Reproduce the items from the line containing "You are a computer-use agent. Image" through the end of the items, changing "Instruction" to "Directive" and leaving everything else as it stands.

• • • • •

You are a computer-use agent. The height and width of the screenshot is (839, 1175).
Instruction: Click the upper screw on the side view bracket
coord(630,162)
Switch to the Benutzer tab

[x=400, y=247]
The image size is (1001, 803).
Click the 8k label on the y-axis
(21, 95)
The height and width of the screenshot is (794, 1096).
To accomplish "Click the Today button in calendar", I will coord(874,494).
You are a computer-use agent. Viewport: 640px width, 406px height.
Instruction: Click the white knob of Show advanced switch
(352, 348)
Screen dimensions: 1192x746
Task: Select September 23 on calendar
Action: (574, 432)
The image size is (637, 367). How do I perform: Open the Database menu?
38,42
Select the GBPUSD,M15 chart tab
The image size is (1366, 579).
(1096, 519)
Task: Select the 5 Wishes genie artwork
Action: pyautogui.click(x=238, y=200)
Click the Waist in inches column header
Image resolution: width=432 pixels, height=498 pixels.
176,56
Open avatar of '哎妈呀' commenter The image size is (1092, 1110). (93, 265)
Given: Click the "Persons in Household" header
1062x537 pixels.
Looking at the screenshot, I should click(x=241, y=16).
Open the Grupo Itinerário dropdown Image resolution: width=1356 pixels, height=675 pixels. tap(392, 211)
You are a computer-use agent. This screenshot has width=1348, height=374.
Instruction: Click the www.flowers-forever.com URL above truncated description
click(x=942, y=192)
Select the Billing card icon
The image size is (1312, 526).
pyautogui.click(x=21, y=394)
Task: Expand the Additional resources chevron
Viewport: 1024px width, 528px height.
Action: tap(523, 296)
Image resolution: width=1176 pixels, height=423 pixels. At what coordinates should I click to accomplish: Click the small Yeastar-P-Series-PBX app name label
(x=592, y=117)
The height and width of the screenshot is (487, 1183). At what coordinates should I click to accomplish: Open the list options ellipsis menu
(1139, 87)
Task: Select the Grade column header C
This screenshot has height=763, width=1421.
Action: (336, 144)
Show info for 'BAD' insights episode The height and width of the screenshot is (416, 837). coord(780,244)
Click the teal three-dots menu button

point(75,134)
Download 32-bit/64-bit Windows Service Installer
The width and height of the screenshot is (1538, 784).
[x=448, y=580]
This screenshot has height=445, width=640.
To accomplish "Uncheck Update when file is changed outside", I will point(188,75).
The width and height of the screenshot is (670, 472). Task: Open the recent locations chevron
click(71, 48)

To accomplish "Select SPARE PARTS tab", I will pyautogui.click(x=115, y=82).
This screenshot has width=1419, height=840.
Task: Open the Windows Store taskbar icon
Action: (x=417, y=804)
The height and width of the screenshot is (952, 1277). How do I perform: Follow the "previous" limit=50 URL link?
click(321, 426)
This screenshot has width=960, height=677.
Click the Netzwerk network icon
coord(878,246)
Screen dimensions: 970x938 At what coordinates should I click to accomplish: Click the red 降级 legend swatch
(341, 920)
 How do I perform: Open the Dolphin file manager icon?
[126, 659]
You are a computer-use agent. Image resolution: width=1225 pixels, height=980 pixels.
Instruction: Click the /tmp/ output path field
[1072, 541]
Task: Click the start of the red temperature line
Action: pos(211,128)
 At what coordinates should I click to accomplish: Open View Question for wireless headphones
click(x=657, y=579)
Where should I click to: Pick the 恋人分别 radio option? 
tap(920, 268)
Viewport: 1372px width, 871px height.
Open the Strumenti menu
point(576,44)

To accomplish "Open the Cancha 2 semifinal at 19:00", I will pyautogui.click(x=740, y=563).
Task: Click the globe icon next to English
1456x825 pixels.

• • • • •

**Full answer:**
You are a computer-use agent. Image resolution: width=1225 pixels, height=980 pixels.
Directive: Click the /tmp/ output path field
[1072, 541]
Task: Click the start of the red temperature line
Action: pos(211,128)
 At what coordinates should I click to accomplish: Open View Question for wireless headphones
click(x=657, y=579)
Where should I click to: Pick the 恋人分别 radio option? 
tap(920, 268)
Viewport: 1372px width, 871px height.
Open the Strumenti menu
point(576,44)

To accomplish "Open the Cancha 2 semifinal at 19:00", I will pyautogui.click(x=740, y=563).
Task: Click the globe icon next to English
1456x825 pixels.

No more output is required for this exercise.